Flooding, and climate disasters in general, exposes these inequalities. Lower-income communities are often more likely to live in areas vulnerable to environmental hazards while having fewer resources to recover afterward. Renters may lose homes and possessions without receiving meaningful compensation. People without savings or comprehensive insurance coverage are forced to absorb enormous financial costs on their own. Meanwhile, wealthier homeowners and corporations are often better positioned to rebuild, relocate, or access private protections.
Across Canada, some regions are already becoming effectively uninsurable as insurers raise premiums or withdraw coverage altogether due to growing climate risk. Once again, responsibility is increasingly being transferred onto individuals.
As the waters rise, so does the expectation that ordinary people will bear the burden.
This dynamic is especially concerning for Indigenous communities, many of which have faced repeated flooding for years while receiving inadequate long-term support from governments.

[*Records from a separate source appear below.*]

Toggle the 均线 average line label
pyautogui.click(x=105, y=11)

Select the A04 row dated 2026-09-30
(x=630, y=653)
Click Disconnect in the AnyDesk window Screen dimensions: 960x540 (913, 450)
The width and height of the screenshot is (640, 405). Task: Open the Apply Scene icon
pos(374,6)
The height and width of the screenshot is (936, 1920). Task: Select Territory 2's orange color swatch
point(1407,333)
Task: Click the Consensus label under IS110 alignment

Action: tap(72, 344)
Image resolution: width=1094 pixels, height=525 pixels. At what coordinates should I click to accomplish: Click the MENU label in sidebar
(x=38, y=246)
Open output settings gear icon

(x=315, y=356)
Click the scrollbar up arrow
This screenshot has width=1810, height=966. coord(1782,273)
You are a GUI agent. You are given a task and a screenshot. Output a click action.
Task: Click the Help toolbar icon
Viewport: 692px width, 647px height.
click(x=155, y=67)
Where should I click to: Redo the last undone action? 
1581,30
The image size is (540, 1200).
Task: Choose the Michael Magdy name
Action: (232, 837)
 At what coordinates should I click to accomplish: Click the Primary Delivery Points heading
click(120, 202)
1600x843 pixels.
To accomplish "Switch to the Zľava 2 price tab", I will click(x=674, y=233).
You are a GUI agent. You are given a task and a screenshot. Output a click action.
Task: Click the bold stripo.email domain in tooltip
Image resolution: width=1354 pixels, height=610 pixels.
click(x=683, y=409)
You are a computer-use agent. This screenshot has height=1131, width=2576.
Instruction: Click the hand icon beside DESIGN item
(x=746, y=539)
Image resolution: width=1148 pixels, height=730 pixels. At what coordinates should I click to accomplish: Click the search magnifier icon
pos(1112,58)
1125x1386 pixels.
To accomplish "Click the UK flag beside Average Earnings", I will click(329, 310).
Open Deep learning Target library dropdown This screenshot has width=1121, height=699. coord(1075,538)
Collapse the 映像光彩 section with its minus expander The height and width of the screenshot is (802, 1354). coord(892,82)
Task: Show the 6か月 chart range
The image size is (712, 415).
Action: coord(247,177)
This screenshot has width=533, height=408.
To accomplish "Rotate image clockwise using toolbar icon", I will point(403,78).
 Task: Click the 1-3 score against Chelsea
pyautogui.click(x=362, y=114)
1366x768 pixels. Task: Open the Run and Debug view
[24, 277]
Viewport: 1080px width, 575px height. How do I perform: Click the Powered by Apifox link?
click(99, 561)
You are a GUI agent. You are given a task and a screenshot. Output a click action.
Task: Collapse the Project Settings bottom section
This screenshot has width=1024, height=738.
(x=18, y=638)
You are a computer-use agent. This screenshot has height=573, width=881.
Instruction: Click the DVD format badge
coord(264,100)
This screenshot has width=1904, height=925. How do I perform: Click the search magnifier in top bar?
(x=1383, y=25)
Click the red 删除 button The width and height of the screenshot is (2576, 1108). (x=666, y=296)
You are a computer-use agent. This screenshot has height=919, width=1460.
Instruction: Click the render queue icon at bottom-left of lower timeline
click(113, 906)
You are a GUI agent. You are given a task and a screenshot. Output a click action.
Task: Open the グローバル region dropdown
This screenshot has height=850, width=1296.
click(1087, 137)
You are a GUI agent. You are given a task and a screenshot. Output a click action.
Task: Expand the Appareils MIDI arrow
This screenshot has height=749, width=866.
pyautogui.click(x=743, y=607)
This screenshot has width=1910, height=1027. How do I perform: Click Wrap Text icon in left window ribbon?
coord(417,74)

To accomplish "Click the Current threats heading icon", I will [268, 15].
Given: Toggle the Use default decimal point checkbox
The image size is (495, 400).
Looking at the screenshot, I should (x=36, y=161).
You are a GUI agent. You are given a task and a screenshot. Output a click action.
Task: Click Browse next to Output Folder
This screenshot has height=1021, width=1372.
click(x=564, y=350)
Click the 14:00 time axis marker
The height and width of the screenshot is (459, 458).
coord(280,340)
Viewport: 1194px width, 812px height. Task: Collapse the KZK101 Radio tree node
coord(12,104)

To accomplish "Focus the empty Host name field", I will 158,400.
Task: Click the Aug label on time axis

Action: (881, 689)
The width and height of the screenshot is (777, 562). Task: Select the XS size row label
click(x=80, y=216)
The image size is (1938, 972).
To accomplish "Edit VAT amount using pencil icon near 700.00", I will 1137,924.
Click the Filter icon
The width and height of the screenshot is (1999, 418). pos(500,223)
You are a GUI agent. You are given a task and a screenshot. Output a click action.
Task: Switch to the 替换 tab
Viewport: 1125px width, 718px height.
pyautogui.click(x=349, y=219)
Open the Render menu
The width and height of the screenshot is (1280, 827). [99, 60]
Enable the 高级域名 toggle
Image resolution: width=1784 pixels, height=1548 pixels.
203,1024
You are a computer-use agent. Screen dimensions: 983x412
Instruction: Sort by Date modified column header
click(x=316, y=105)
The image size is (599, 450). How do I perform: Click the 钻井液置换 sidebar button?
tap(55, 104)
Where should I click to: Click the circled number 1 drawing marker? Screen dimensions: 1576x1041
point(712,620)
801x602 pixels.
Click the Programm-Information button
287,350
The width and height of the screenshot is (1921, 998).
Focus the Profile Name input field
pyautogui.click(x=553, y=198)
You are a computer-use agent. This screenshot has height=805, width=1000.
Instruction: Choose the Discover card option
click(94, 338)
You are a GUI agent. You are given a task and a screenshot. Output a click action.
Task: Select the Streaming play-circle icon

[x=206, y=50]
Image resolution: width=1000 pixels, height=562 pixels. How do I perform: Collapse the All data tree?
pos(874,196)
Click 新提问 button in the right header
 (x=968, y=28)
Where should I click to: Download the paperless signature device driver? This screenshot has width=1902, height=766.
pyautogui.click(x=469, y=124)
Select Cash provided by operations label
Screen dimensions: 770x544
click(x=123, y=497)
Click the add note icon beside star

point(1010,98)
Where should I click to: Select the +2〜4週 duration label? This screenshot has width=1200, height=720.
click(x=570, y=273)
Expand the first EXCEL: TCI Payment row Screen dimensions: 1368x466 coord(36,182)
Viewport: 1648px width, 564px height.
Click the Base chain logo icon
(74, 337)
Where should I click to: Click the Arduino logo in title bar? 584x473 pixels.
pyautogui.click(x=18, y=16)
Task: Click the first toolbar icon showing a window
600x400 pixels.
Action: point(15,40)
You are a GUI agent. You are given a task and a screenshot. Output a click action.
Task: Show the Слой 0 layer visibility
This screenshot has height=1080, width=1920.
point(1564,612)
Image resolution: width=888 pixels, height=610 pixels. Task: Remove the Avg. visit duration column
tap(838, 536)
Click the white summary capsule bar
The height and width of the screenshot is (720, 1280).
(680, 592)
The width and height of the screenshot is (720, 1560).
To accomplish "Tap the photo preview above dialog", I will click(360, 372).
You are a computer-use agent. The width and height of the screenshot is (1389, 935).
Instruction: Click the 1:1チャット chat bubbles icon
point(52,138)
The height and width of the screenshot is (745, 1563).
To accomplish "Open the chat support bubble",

Emergency response cannot replace climate adaptation
Governments have largely approached climate adaptation reactively rather than proactively. Public attention spikes during disasters, which in turn prompts emergency declarations and temporary relief measures, but long-term structural investment remains insufficient. Sandbags, evacuation centres, and emergency funding may reduce immediate catastrophe, but they do not address the underlying conditions that make flooding so destructive in the first place.
Canada has spent years treating climate adaptation as something that can be postponed until later. But “later” has arrived.
The flooding now affecting Ontario and Quebec should force a broader political conversation about what climate preparedness actually means. It means investing massively in resilient public infrastructure. It means strengthening floodplain protections and reassessing development practices. It means restoring wetlands and green spaces rather than sacrificing them for endless expansion. And it means recognizing climate adaptation as a matter of public safety and collective responsibility, rather than simply an individual problem for homeowners and municipalities to navigate alone.
Most importantly, it means abandoning the comforting fiction that these disasters are unexpected.
Driving through flooded towns last month, one thing became impossible to ignore: the real disaster is the political failure that allowed communities to remain so vulnerable long after the warnings became impossible to deny.